Updated by livdywan over 1 year ago
Looking at the docs of POST /request/id, it's possible that they changed the 403 to a 404
The "Not found" example in the docs says Couldn't find request with id '120'
, though?
We can at least get the headers from the HTTPError. Interestingly the unit test for 404 is using the wrong strings but it's expecting it to fail. So I'm for now assuming that is the behavior that was desired:
https://github.com/openSUSE/qem-bot/pull/129
Getting the response body would be even better I guess, but not sure how to get that.
Updated by tinita over 1 year ago
livdywan wrote:
Looking at the docs of POST /request/id, it's possible that they changed the 403 to a 404
The "Not found" example in the docs says
Couldn't find request with id '120'
, though?
Are you looking at the actual documentation for POST /request/id? It looks like what you are quoting is for the GET request.
Updated by livdywan over 1 year ago
tinita wrote:
livdywan wrote:
Looking at the docs of POST /request/id, it's possible that they changed the 403 to a 404
The "Not found" example in the docs says
Couldn't find request with id '120'
, though?Are you looking at the actual documentation for POST /request/id? It looks like what you are quoting is for the GET request.
Yes. You can select the example in the combo box. GET only has one possible outcome.
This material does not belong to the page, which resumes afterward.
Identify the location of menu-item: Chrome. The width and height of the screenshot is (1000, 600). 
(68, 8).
Updated by tinita over 1 year ago
For GET /request/id
we see this documentation:
404
Not Found
Media type

application/xml; charset=utf-8
Example Value
Schema
<?xml version="1.0" encoding="UTF-8"?>
<status code="not_found">
<summary>Couldn't find request with id '5'</summary>
</status>
For POST /request/id
we see this documentation:
404
Not Found
Media type

application/xml; charset=utf-8
Examples

Request Not Modifiable
Example Value
Schema
<?xml version="1.0" encoding="UTF-8"?>
<status code="request_not_modifiable">
<summary>request is not in review state</summary>
</status>
And since in qem-bot we are doing a POST request, this should be the relevant one.
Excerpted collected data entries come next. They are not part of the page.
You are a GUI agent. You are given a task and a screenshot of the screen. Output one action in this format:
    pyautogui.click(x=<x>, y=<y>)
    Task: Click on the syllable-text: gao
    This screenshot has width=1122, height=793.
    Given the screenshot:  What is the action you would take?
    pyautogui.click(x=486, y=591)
Updated by tinita over 1 year ago
- File obs-post-request-id.png obs-post-request-id.png added
To make sure we're on the same page:
https://build.suse.de/apidocs/index#/Requests/post_request__id_
Updated by tinita over 1 year ago
When I try it for 304153 out I get:
# Headers
status: 403 Forbidden
x-opensuse-errorcode: review_change_state_no_permission
...
# Body
<status code="review_change_state_no_permission">
<summary>The request is neither in state review nor new</summary>
</status>
Updated by tinita over 1 year ago
So I'm assuming we're fine, because the request was accepted before, it's just that the documentation talks about a 404, and apparently that's what we're getting, but I get a 403 with a similar error, so to be sure we could just log the body for now.
Updated by openqa_review over 1 year ago
- Due date set to 2023-08-19
Setting due date based on mean cycle time of SUSE QE Tools
Updated by livdywan over 1 year ago
- Status changed from In Progress to Feedback
livdywan wrote:
https://github.com/openSUSE/qem-bot/pull/129
Getting the response body would be even better I guess, but not sure how to get that.
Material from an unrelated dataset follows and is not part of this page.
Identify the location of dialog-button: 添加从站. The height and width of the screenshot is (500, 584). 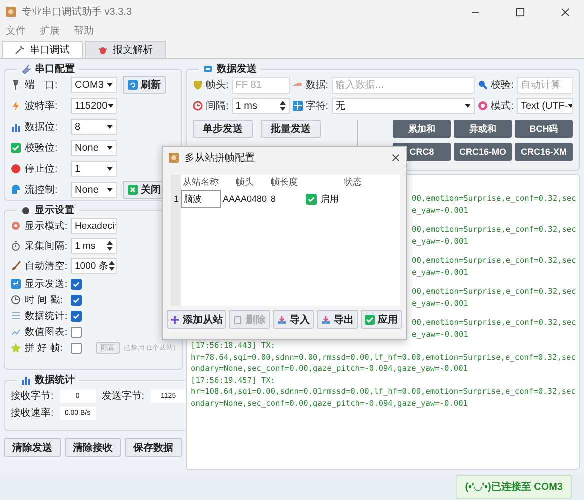
(196, 320).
FYI we do log the body now, and from here on we can hopefully disambiguate the errors we're getting
Updated by livdywan over 1 year ago
- Priority changed from Urgent to High
2023-08-04 18:15:24 ERROR Received error 401, reason: 'Unauthorized' for Request 304387 - problem on OBS side
The most recent ones from 4 days ago look like so. Otherwise no failures at all right now. Maybe it's fair to say it's High but not Urgent. Unfortunately we don't know what changed in the meantime.
Updated by livdywan over 1 year ago
- Status changed from Feedback to Resolved
We can probably resolve this. There's a minimum feasible improvement which should help us if this or a similar issue happens again.